Ressembler à son père promet une meilleure santé tôt dans la vie selon une étude

Les pères passeraient plus de temps avec leur bébé quand celui-ci leur ressemble à la naissance
Les pères passeraient plus de temps avec leur bébé quand celui-ci leur ressemble à la naissance - © AleksandarNakic / Istock.com

Les pères passeraient plus de temps avec leur bébé quand celui-ci leur ressemble à la naissance, ce qui profiterait à la santé de l'enfant la première année, selon de nouveaux travaux conduits par des chercheurs américains auprès de 715 familles.

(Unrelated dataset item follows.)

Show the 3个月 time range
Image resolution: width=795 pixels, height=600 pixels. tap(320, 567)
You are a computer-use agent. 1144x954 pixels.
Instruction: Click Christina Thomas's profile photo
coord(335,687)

Les bébés qui ressemblent à leur père à la naissance seraient en meilleure santé que les autres du fait d'une plus grande implication paternelle, indique une étude américaine qui a suivi des enfants vivant exclusivement avec leur mère. 

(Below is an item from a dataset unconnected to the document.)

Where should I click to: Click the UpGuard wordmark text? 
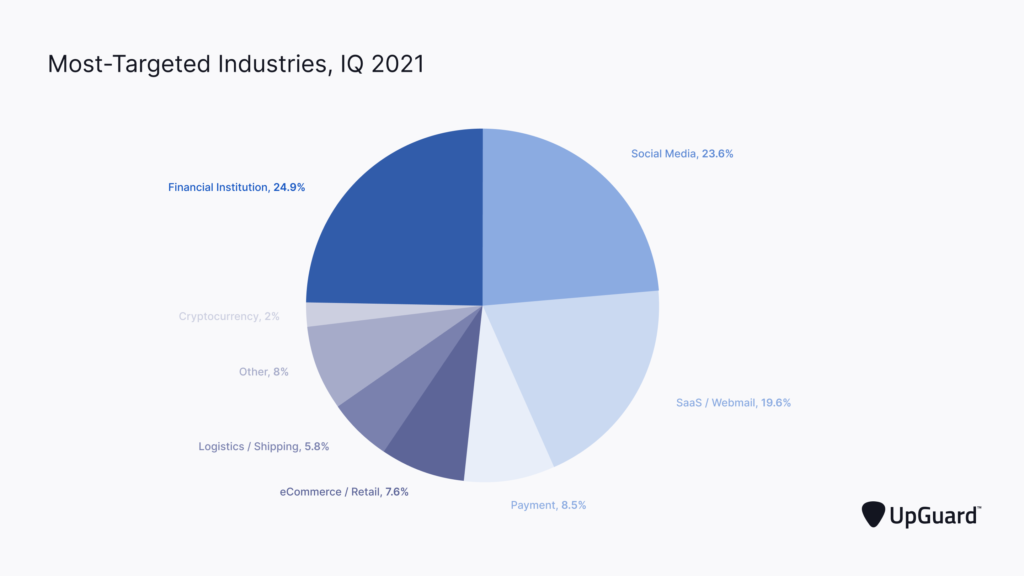[x=934, y=514]
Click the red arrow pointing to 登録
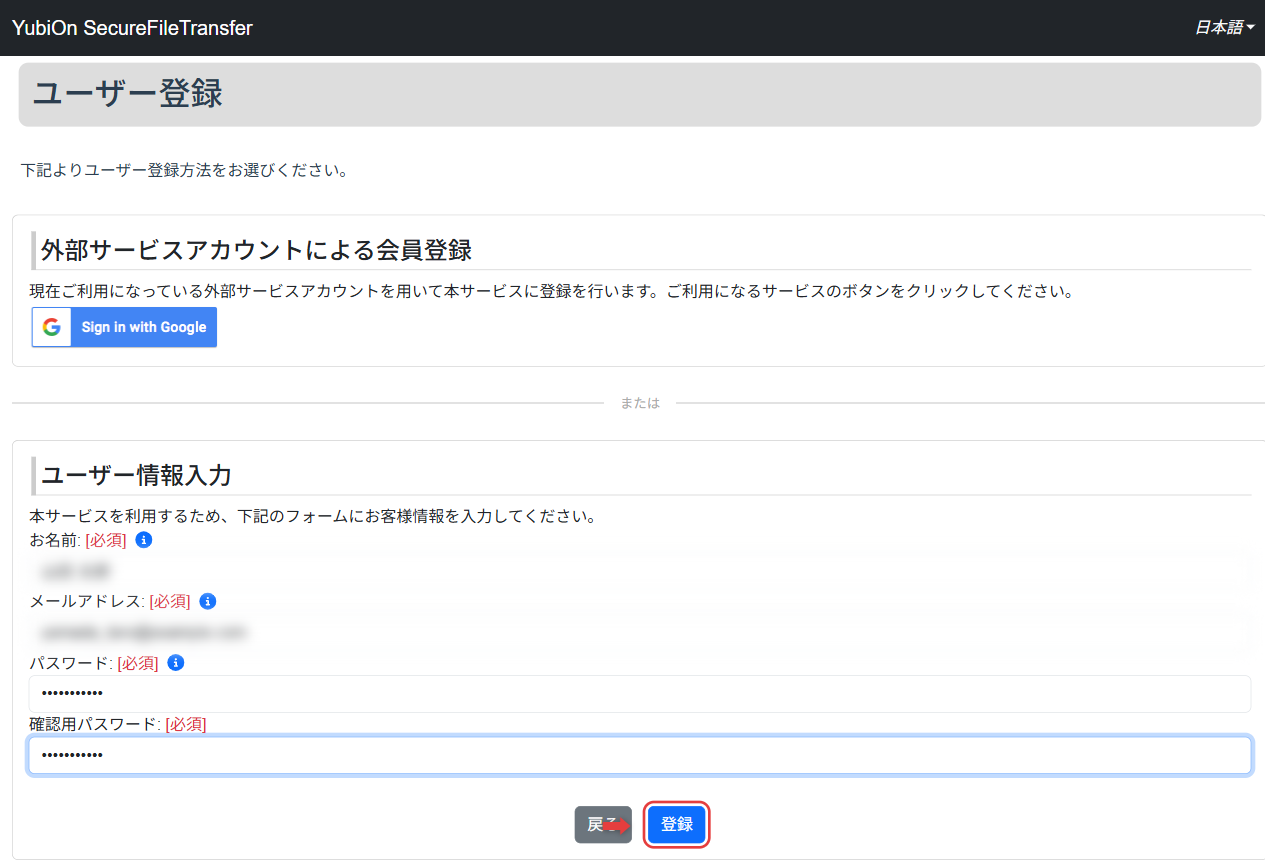This screenshot has width=1265, height=860. point(616,825)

L'étude s'est intéressée à des familles défavorisées où les enfants étaient élevés seulement par leur mère et a étudié l'engagement des pères dans leur rôle parental, en regardant entre autres la fréquence des visites. 

Un an après la naissance, l'étude montre que les pères qui estimaient que leur enfant leur ressemblait ont passé en moyenne 2,5 jours de plus par mois avec leur bébé que les autres pères.

Cette implication positive paternelle a retenti de manière bénéfique sur la santé des enfants, souligne l'étude qui a fait ce constat lorsque les bébés avaient un an. La fréquence des visites, les soins portés à l'enfant et le fait de se renseigner sur sa santé et les besoins financiers expliqueraient ce phénomène, selon les auteurs de l'étude. 

La place et la présence des pères est fondamentale dans le développement de l'enfant, réaffirme l'étude qui encourage les pères n'habitant pas le foyer à s'impliquer aussi souvent que possible dans l'éducation de leur enfant. 

Pour ce faire, l'étude préconise la mise en place de politiques incitatives pour aider les pères qui incluraient des ateliers d'éducation parentale et à la santé ainsi que des formations professionnelles visant à améliorer leurs revenus. 

Ces travaux ont été publiés dans le Journal Heath economics.